Et Ghilès de poursuivre : « La Tunisie compte de nombreux médecins et spécialistes bien formés et un Institut Pasteur qui a été fondé en 1893 par Charles Nicolle lorsque le pays était un protectorat français. Dirigé aujourd’hui par le professeur Hechmi Louzir, ses laboratoires interagissent avec les recherches menées par les entreprises pharmaceutiques privées à Tunis. Dans ce petit pays, les médecins se connaissent très bien et interagissent professionnellement et socialement avec une grande facilité. Ils interagissent également avec la fonction publique. De nombreux interlocuteurs à Tunis ont souligné que les deux groupes dont la liberté d’expression n’a jamais été restreinte sous le régime de Ben Ali étaient les commentateurs sportifs et le corps médical. Il convient également de noter que les deux tiers des professionnels de la santé du pays sont des femmes ».
En 2012, la Tunisie a signé un accord avec le Centre national américain de contrôle des maladies (CDC) d’Atlanta, qui a aidé ce pays à mettre en place un système d’alerte précoce pour les épidémies de grippe. En 2019, ce système était en place et le personnel nécessaire avait été pleinement formé. Ce système a été mis en place il y a huit mois. La Tunisie dispose de conseils régionaux de santé qui fonctionnent bien, et toutes les informations qu’ils fournissent sont centralisées au ministère de la santé. Les autorités ont veillé à ce que les cas suspects dans les villes les plus reculées soient signalés. Lorsqu’un petit groupe de cas a été détecté dans l’île méridionale de Djerba, une région touristique bien connue, l’île a été mise sous quarantaine pendant des semaines. Des mesures de confinement rapides et localisées ont permis de freiner l’épidémie. Les passagers en provenance de l’étranger ont été contrôlés sur leur température et ont dû remplir un formulaire médical qu’ils ont remis à la police, ce qui a permis aux autorités, dès le début du mois d’avril, de retrouver leur trace pendant leur séjour en Tunisie. J’ai rempli un de ces formulaires le 26 février. Heureusement, l’hiver n’est pas le point culminant de la saison touristique : Ce pays d’environ 12 millions d’habitants a reçu 9 millions de visiteurs l’année dernière.
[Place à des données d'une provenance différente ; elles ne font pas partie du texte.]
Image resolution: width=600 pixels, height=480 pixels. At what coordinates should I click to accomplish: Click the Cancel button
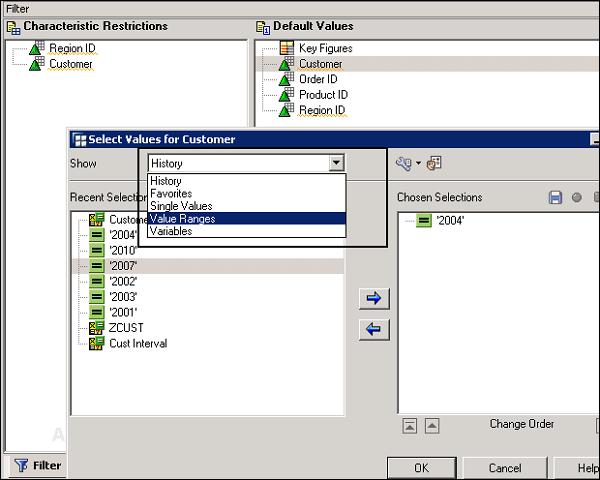505,468
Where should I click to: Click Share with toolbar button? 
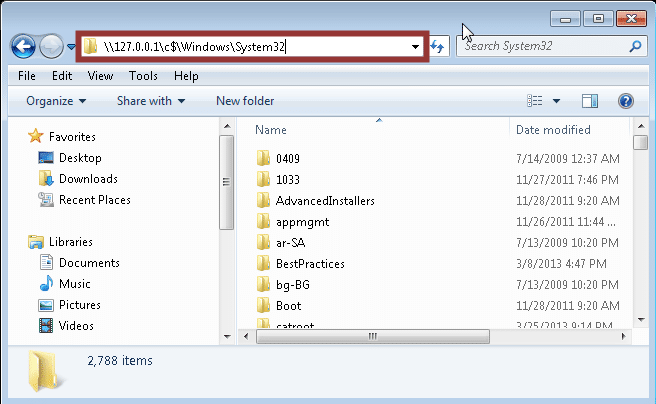(x=150, y=101)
Bien que l’investissement public dans les hôpitaux ait été réduit depuis 2011, notamment pour financer la lutte contre le terrorisme qui a été stimulée par l’intervention militaire malavisée de l’Occident en Libye, ce pays a démontré qu’un pilier essentiel du gouvernement, le système de santé, fonctionne en temps de crise. Alors que Josep Borrell encourage la délocalisation de certaines productions pharmaceutiques d’Asie vers des pays plus proches de l’Europe, lui et les grandes entreprises européennes et américaines pourraient se rappeler que la Tunisie dispose des médecins et des techniciens bien formés nécessaires à l’expansion de sa jeune industrie pharmaceutique. Si certaines réformes importantes visent essentiellement à rendre le climat des affaires plus convivial, le fait d’être à une heure de vol de l’Europe et de ne pas constituer une menace pour le vieux continent est important. L’économie tunisienne est frappée par la crise et a désespérément besoin de créer de nouveaux emplois à valeur ajoutée, conclut Francis Ghilès.